All the way home this exalted, elated mood remained with her. She smiled to herself as she leisurely prepared for bed at the recollection of her happy evening. Elfreda's sharp, familiar knock on the door caused her to start slightly, then she called, "Come in!"

"Hasn't Anne come home yet?" asked Elfreda, glancing about her, then, shuffling across the room in her satin mules, she curled herself comfortably on the end of Grace's couch, and, surveying Grace with friendly, half-quizzical eyes, said shrewdly, "Well, what's the latest on the bulletin board?"

"I don't know," smiled Grace. "I didn't look at the one in the hall and as for the one over at the college, I haven't paid any attention to it for the last two days. My letters usually come to Wayne Hall."

Elfreda sniffed disdainfully. "I don't mean either of those bulletin boards, and you know it, too, Grace Harlowe. I could see danger signals flying to-night, even if you couldn't. I don't see how you could have missed them." She eyed Grace searchingly, then said, with conviction, "I don't believe you did miss them. They were too plain to be missed."

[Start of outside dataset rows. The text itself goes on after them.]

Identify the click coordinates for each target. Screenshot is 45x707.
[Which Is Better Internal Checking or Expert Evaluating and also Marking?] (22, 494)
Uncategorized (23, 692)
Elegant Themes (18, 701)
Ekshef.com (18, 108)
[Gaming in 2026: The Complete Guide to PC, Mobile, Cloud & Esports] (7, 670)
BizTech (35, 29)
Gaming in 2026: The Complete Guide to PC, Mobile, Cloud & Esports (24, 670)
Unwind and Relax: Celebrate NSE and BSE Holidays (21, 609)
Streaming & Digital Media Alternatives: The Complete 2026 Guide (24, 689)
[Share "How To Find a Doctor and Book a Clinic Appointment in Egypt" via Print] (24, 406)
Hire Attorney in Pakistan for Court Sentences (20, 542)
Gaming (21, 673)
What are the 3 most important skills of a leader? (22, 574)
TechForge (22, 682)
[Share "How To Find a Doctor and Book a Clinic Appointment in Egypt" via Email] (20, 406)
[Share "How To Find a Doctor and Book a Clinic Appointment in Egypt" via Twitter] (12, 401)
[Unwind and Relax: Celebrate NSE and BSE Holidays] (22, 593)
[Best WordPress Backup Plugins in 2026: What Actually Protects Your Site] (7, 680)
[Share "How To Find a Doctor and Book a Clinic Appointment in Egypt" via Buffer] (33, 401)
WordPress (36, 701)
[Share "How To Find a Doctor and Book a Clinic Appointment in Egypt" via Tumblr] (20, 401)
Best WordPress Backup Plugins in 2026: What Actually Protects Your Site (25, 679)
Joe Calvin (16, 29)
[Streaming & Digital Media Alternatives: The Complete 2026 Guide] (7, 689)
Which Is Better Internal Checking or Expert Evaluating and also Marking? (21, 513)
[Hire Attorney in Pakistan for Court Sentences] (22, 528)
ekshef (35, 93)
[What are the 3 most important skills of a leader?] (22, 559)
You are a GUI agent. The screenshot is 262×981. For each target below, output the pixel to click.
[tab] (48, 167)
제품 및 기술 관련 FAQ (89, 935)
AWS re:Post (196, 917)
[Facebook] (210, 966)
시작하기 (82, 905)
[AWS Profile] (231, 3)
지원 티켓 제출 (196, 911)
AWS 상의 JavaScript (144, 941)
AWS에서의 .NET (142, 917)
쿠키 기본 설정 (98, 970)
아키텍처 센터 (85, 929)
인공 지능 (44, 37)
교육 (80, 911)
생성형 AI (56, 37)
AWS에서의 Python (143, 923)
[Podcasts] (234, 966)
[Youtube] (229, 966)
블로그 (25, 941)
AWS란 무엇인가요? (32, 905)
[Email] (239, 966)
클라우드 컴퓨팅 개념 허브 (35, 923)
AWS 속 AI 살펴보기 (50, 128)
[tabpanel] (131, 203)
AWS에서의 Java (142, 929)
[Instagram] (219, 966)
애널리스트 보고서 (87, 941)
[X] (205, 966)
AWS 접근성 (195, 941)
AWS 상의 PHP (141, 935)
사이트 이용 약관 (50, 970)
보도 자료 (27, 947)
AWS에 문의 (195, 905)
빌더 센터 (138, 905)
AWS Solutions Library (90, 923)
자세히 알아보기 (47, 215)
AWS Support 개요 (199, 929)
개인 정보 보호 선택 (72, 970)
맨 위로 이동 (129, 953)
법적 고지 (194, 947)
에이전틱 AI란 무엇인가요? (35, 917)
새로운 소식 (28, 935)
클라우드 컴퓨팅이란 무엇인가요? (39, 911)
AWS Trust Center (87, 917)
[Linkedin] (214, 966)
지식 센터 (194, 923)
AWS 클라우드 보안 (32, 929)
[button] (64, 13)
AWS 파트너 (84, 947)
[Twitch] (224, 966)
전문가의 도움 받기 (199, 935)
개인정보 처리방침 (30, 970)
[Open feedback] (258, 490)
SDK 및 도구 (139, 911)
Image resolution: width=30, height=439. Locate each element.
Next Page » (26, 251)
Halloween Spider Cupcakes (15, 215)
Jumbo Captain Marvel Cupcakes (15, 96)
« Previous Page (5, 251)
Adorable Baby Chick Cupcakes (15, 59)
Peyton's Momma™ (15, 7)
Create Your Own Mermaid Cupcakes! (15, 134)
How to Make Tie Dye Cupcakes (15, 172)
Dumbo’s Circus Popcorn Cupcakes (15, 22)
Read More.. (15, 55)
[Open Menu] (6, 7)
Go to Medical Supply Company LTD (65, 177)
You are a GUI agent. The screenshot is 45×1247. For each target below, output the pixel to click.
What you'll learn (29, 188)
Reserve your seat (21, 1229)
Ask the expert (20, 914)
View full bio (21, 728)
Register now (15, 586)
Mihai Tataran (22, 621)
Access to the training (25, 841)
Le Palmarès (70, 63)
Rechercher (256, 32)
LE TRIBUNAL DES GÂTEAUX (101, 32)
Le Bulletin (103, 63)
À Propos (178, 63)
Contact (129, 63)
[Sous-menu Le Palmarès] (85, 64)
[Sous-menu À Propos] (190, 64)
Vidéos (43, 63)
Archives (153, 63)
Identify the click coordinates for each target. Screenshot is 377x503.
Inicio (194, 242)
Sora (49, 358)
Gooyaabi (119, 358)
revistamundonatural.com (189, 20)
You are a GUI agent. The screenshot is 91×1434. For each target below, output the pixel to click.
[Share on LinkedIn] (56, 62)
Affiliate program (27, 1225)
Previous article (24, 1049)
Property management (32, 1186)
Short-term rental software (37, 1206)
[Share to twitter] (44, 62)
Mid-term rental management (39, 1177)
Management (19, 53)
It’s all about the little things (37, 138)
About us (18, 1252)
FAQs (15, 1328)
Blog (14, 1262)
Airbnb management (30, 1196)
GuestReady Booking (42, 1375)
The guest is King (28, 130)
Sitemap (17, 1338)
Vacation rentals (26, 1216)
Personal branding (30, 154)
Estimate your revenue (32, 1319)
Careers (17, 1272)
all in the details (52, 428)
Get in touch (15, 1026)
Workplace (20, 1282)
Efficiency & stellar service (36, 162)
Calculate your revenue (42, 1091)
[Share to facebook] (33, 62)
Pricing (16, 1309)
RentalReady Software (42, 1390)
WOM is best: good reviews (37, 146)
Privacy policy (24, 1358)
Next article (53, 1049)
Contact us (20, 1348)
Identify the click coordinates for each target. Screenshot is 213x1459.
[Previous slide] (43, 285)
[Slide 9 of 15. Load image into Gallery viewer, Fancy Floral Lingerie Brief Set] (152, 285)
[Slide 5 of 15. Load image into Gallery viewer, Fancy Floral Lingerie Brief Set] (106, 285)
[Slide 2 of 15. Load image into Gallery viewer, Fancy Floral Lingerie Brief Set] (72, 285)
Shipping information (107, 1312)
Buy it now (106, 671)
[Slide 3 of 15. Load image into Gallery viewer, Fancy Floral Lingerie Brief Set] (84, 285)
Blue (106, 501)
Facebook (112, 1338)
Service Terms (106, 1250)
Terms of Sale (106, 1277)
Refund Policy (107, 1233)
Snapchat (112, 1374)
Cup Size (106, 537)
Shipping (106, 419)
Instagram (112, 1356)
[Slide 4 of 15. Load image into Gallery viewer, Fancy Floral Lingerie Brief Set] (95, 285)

Grace hesitated, then said frankly: "To tell you the truth, Elfreda, I did fancy for a moment that Miss Wicks favored me with a very peculiar look. Then I decided it to be a case of imagination on my part. Those girls haven't troubled us this year. I don't know----" she began slowly.

Elfreda interrupted her with an emphatic: "That is just what I've been telling you. That's what I mean by danger signals. Those two girls will never forgive you for making them ridiculous the night they locked me in the haunted house. Last year they had to content themselves with simply being disagreeable, because they could find no particularly weak spot in our soph.o.m.ore armor. They accomplished very little with Laura Atkins and Mildred Taylor. This year it's different." Elfreda paused to give full effect to her words. Then she ended slowly and impressively: "Don't think I'm trying to court calamity, but I am certain that perky little newspaper woman, as she styles herself, is going to prove a thorn in your side. You had better write to Mabel and explain matters, then leave Miss Kathleen West alone. She hasn't spoken to you since the day of the bazaar, so I can't see that your junior counsel is of any particular use to her."

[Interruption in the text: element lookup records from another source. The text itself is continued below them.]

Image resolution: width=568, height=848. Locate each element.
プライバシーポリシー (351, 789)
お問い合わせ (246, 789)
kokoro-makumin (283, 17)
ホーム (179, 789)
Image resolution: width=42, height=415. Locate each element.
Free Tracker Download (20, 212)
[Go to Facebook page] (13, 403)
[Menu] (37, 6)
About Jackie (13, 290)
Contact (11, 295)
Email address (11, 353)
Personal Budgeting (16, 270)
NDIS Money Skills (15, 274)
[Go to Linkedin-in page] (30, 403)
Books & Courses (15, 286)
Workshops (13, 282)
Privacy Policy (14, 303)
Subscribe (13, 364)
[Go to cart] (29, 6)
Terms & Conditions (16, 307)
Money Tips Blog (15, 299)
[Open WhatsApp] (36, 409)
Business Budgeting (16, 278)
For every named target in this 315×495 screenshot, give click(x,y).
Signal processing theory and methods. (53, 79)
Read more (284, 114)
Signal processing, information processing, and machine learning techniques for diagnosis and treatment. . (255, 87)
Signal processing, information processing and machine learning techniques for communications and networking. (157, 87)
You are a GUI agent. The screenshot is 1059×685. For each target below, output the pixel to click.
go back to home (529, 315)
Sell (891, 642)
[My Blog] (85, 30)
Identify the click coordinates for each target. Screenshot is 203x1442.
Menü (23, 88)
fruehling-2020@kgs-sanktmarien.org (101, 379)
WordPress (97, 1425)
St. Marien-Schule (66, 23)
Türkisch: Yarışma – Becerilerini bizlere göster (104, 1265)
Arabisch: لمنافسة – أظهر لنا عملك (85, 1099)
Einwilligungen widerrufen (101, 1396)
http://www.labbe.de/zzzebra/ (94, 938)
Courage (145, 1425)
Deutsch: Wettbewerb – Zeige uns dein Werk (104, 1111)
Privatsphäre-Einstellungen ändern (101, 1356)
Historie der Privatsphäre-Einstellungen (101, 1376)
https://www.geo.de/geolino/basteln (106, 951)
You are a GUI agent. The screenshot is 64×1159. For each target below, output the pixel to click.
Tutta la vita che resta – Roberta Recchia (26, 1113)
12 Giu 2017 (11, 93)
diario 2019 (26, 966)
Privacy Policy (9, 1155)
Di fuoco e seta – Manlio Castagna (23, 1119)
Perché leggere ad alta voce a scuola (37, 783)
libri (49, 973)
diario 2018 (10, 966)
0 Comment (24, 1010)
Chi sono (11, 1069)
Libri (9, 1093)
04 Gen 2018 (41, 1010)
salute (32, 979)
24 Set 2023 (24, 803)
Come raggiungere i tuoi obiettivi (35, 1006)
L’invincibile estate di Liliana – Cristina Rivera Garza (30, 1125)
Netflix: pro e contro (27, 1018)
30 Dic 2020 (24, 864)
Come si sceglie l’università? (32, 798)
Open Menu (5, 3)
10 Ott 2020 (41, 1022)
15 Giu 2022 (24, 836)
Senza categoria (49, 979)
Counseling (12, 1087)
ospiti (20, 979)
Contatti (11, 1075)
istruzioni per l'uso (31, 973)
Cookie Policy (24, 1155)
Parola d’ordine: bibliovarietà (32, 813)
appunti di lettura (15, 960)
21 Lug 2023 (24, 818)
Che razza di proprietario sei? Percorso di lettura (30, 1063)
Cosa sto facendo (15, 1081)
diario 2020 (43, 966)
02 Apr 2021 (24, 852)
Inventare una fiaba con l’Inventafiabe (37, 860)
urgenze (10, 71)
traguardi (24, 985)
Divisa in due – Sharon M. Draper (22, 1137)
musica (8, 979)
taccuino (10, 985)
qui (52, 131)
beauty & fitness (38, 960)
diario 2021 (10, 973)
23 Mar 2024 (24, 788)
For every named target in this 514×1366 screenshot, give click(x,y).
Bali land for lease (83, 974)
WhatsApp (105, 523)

"Still, it seems a shame to give up; besides, it is the first thing Mabel ever asked me to do," demurred Grace.

"I know, I've thought of that," continued Elfreda a little impatiently.

"But I don't think you are justified in wasting your whole year's fun worrying about some one who isn't worth it. If Mabel knew, she would be the first one to indorse what I have just said."

"I'm not wasting my year, Elfreda mine," contradicted Grace good-naturedly. "Just think what a nice time we had to-night! And I'm getting along splendidly with all my subjects. I belong to the Semper Fidelis Club, and am having the jolliest kind of times with you girls.

That doesn't sound much like wasting my year, does it?"

"I didn't say you had wasted it," retorted Elfreda gruffly. "I said, or rather intended to say, that you would be likely to waste it. You are the sort of girl who ought to have the best Overton can offer, because--well--because you deserve it. You think too much about other people, and not enough about yourself," she concluded shortly.

"What a selfish Elfreda," laughed Grace, walking across the room and sitting down beside the stout girl, whose round face looked unusually severe. "One might think Elfreda Briggs never did an unselfish act in all her twenty-two years. Now I am going to give you a piece of your own advice. Stop worrying--about me. Whatever my just desserts are, they'll overtake me fast enough. Hurrah! Here is our little Anne. Did you have a nice time, dear, and what did you cook for supper?"

"I always have a nice time at Ruth's," smiled Anne, "but, if you had seen the three cooks all trying to spoil the broth and succeeding beyond their wildest expectations, you would have been greatly edified."

"I can imagine Arline Thayer gravely bending over that little gas stove of Ruth's," said Grace.

"She had all sorts of splendid ideas about what we might make, but no one had the slightest idea as to how to make anything she proposed."